Task details: Could you copy the records word for word, starting at the very first line and going on through the line that contains "(330, 462).", including that line, and leave the pictures out?

↓

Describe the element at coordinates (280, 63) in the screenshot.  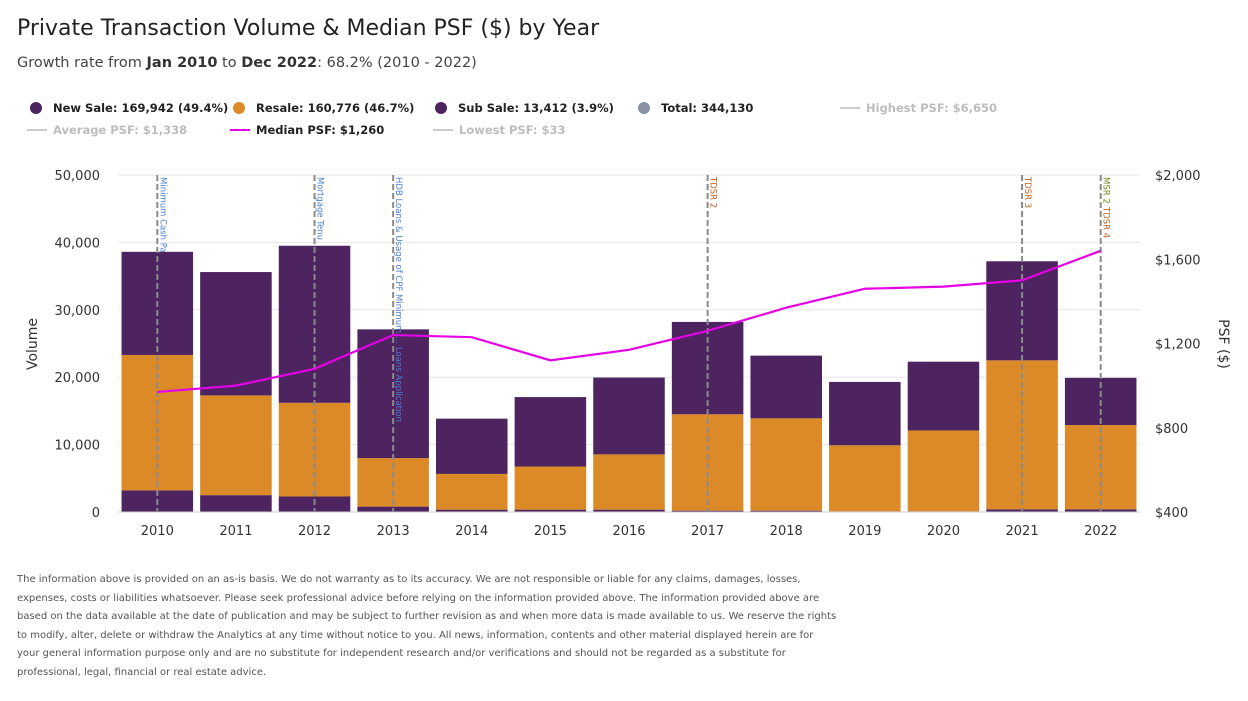
I see `subtitle-to: Dec 2022` at that location.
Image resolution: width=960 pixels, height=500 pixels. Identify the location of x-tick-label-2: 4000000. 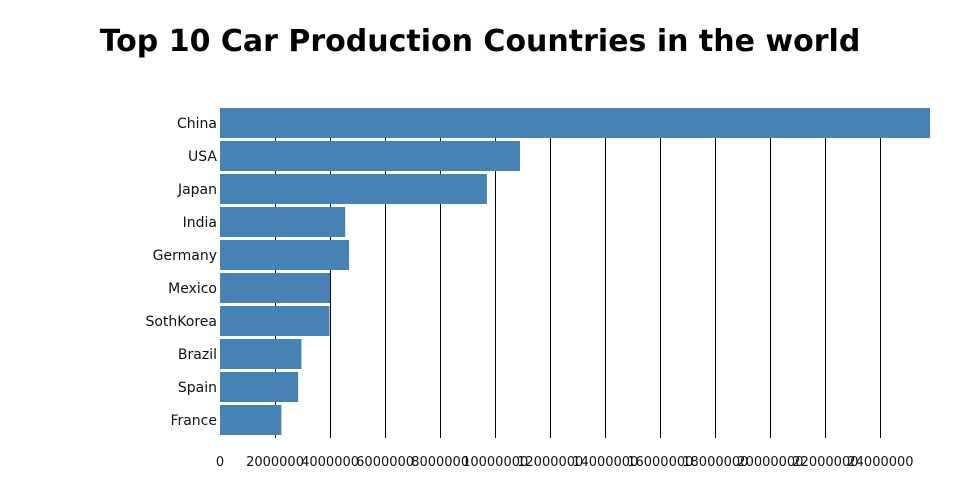
(330, 462).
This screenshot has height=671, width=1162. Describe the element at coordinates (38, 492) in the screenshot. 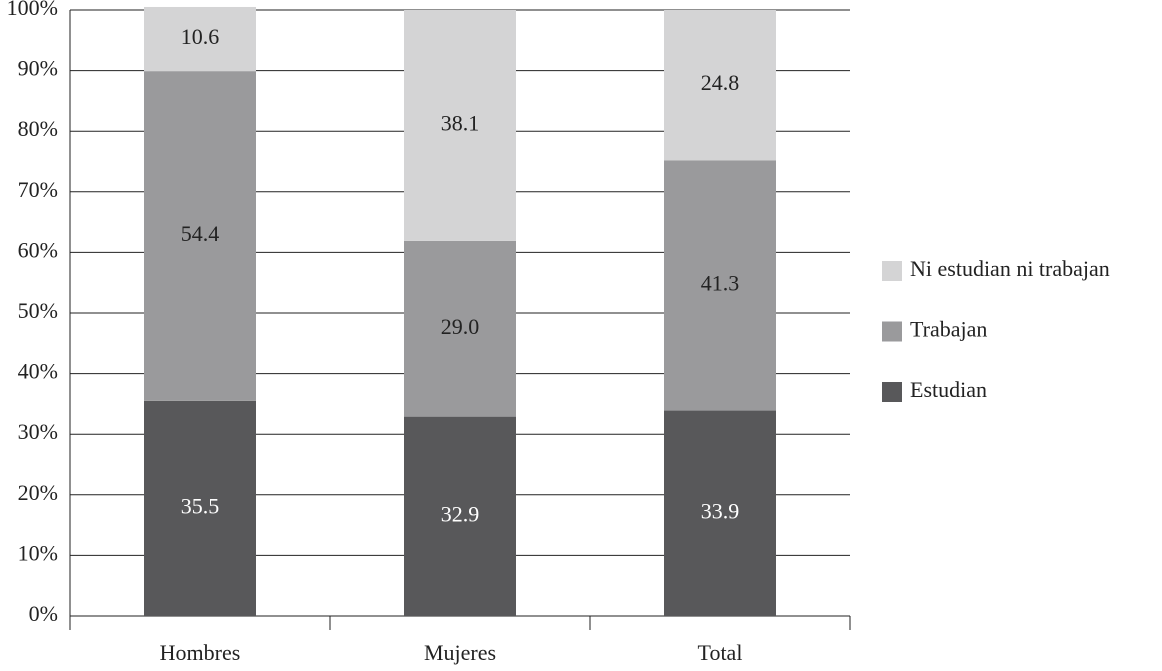

I see `y-tick-label: 20%` at that location.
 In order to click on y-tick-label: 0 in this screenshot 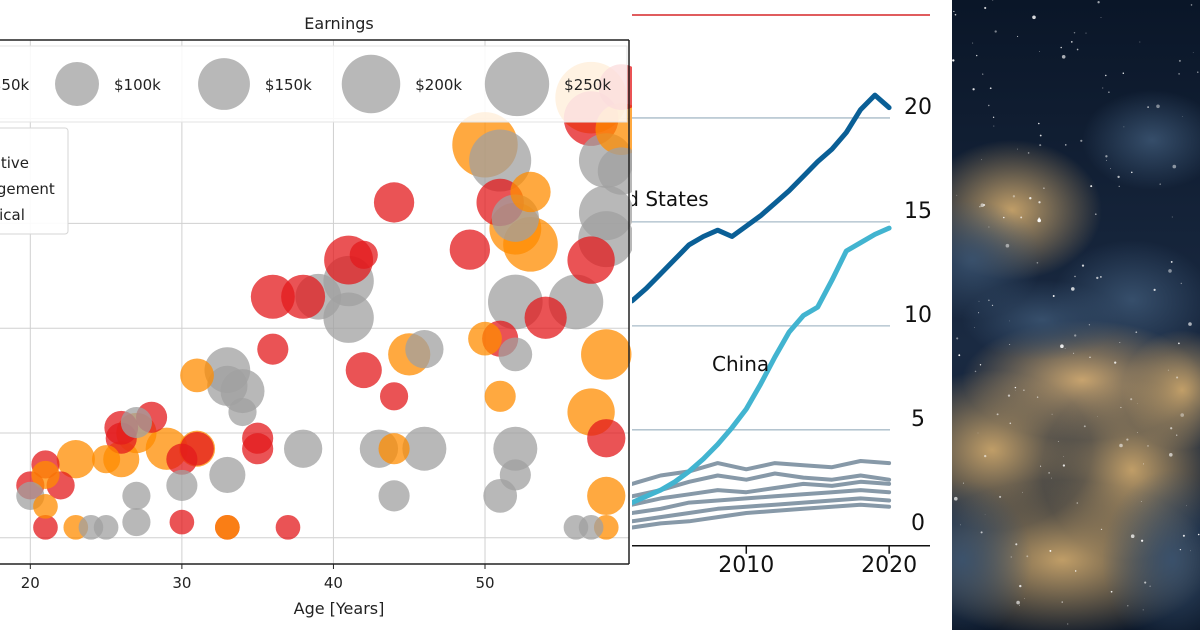, I will do `click(918, 524)`.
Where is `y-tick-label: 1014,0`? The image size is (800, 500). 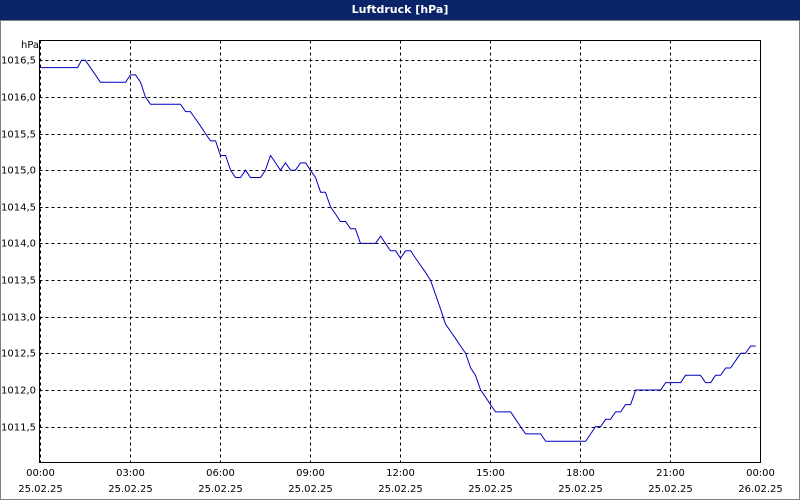
y-tick-label: 1014,0 is located at coordinates (18, 244).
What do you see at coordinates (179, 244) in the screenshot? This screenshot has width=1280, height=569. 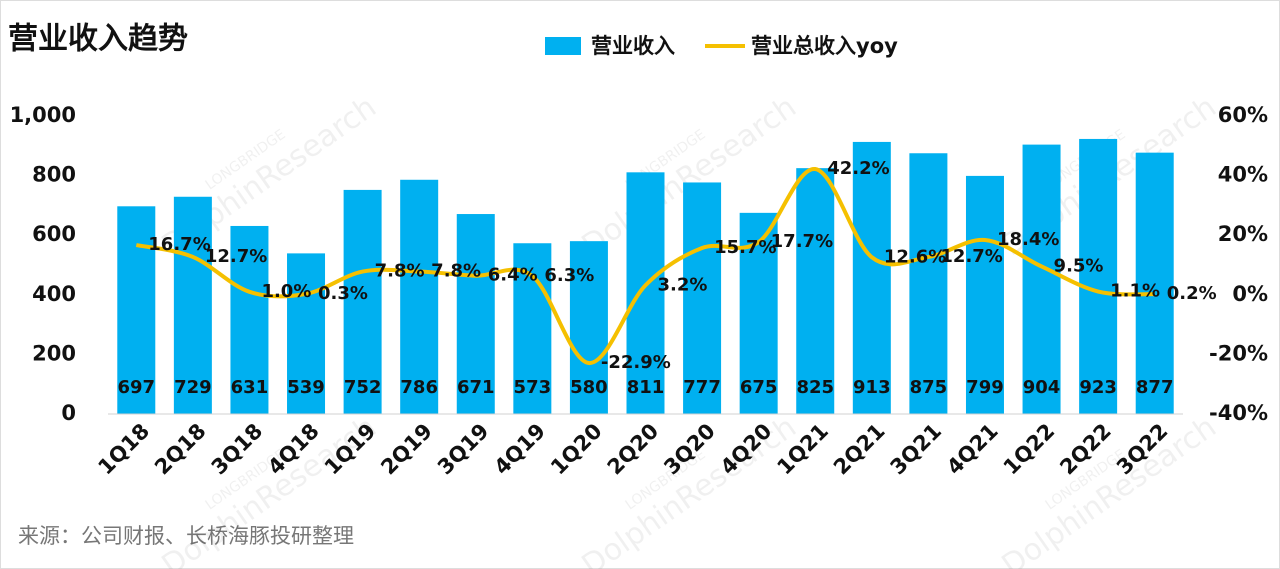 I see `line-value-label: 16.7%` at bounding box center [179, 244].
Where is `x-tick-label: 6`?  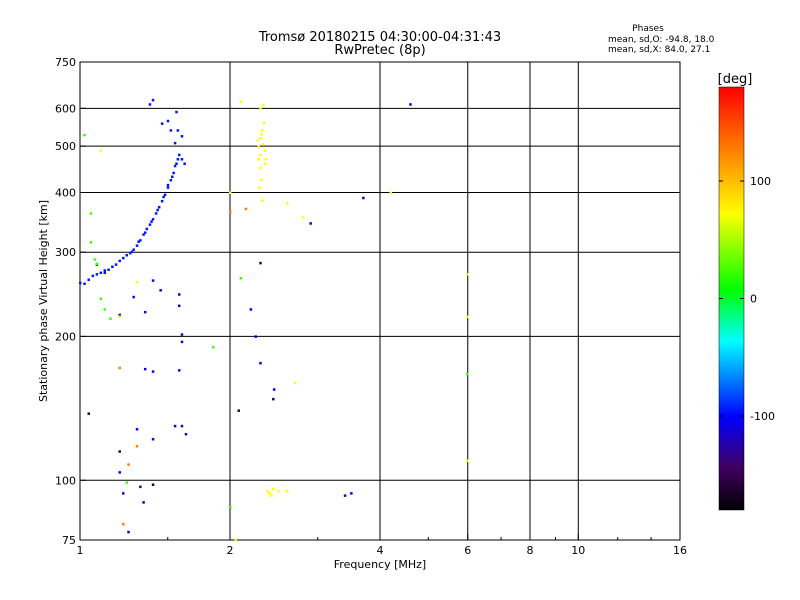
x-tick-label: 6 is located at coordinates (468, 550).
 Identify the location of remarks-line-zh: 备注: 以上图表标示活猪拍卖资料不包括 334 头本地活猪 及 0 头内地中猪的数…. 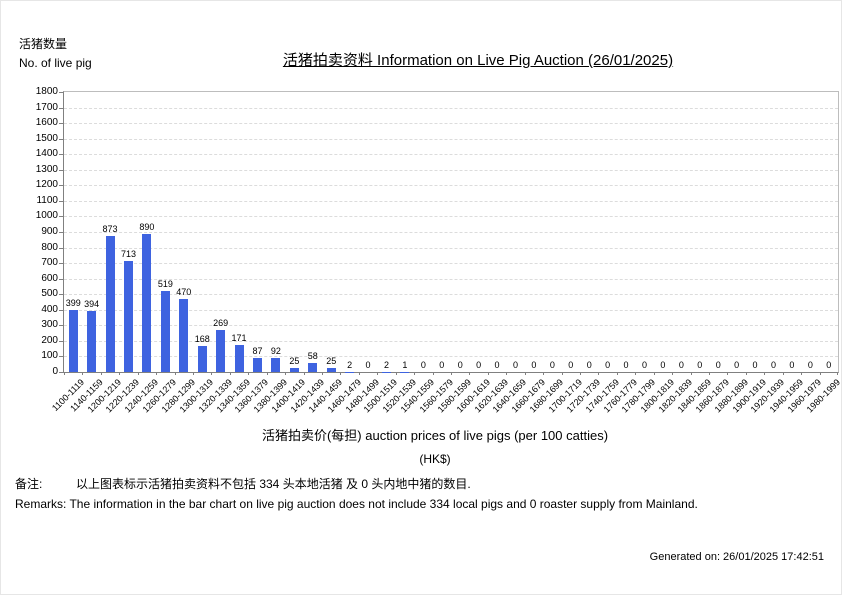
(356, 484).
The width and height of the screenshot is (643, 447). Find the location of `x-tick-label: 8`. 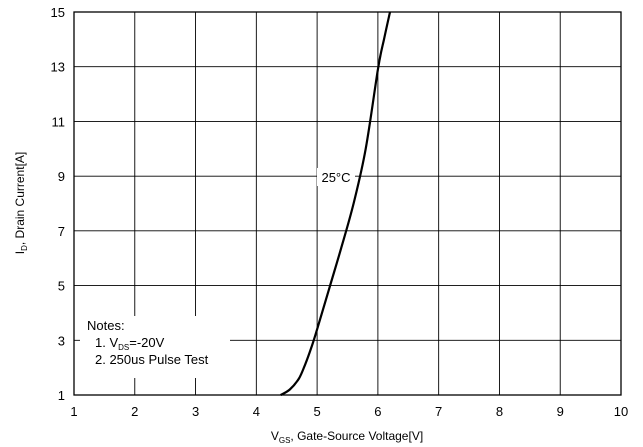

x-tick-label: 8 is located at coordinates (500, 412).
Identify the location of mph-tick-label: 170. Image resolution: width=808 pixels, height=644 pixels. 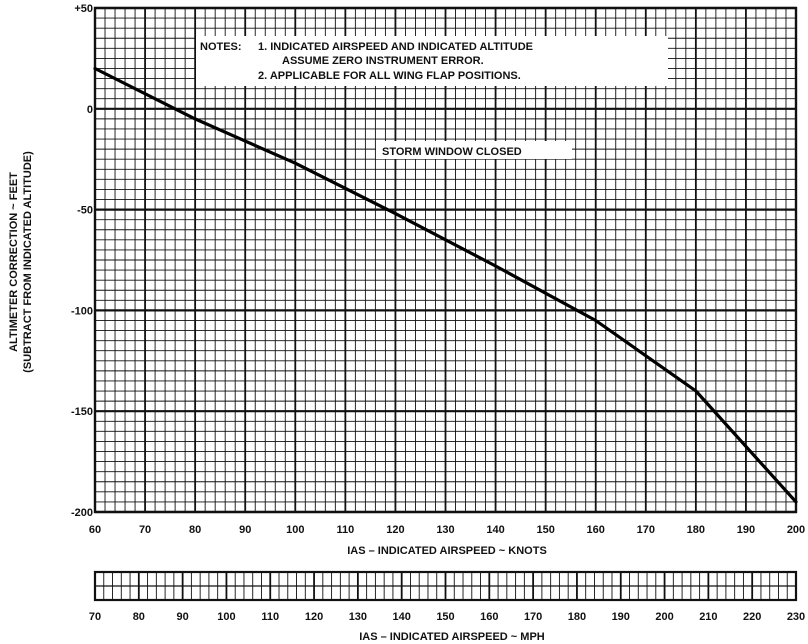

↑

Solution to this exercise:
Describe the element at coordinates (280, 63) in the screenshot.  
I see `subtitle-to: Dec 2022` at that location.
Image resolution: width=960 pixels, height=500 pixels. Identify the location of x-tick-label-2: 4000000. 
(330, 462).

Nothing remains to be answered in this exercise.